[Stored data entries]
⁂

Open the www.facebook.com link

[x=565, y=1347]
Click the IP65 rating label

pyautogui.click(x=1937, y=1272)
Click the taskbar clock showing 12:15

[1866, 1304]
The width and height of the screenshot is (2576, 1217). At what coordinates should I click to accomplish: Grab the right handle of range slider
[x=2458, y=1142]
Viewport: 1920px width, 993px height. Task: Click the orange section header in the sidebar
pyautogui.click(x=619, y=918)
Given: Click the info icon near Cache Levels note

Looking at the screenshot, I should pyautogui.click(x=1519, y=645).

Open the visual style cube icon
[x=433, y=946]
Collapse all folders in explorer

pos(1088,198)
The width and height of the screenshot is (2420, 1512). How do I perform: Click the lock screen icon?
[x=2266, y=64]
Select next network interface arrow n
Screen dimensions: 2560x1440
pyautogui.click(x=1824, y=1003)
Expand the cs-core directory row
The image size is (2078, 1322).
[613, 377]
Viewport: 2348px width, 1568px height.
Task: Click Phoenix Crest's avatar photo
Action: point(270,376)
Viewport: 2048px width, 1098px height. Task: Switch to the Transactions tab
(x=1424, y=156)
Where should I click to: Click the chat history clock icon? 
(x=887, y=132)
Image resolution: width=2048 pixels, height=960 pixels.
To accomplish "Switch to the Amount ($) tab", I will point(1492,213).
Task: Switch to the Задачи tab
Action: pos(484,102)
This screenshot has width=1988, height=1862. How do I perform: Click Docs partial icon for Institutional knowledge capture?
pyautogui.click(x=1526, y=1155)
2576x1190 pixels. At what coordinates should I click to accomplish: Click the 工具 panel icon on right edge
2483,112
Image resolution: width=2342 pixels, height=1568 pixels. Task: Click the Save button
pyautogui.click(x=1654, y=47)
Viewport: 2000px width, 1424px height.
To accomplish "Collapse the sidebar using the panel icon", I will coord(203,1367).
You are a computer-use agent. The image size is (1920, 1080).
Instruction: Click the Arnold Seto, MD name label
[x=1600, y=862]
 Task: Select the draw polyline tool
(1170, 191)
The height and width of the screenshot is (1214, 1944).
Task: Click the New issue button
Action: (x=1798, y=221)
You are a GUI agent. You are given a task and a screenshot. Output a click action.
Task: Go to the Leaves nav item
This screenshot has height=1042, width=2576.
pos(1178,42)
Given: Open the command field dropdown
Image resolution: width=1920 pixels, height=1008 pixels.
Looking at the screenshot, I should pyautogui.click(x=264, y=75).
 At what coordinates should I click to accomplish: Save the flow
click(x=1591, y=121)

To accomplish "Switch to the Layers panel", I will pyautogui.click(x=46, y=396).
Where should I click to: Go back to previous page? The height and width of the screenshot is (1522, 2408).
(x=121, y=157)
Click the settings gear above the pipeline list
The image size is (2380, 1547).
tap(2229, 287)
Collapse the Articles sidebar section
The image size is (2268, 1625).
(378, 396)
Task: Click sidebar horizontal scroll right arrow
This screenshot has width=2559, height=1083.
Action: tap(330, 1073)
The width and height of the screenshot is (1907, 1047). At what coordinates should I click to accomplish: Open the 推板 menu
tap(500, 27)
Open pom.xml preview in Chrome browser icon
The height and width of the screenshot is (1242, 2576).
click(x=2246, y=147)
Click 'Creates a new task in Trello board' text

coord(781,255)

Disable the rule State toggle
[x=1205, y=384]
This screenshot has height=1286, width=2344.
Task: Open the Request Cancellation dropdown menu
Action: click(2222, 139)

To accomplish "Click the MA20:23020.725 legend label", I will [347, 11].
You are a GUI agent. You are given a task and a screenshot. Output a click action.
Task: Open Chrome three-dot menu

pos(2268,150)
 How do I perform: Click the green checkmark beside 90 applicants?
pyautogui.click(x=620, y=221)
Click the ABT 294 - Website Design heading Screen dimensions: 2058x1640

⁂

== THE PROBLEM ==
Would you give the number of lines of the data that include the string "arrow"? Nothing else is wanted.

== EXERCISE SOLUTION ==
2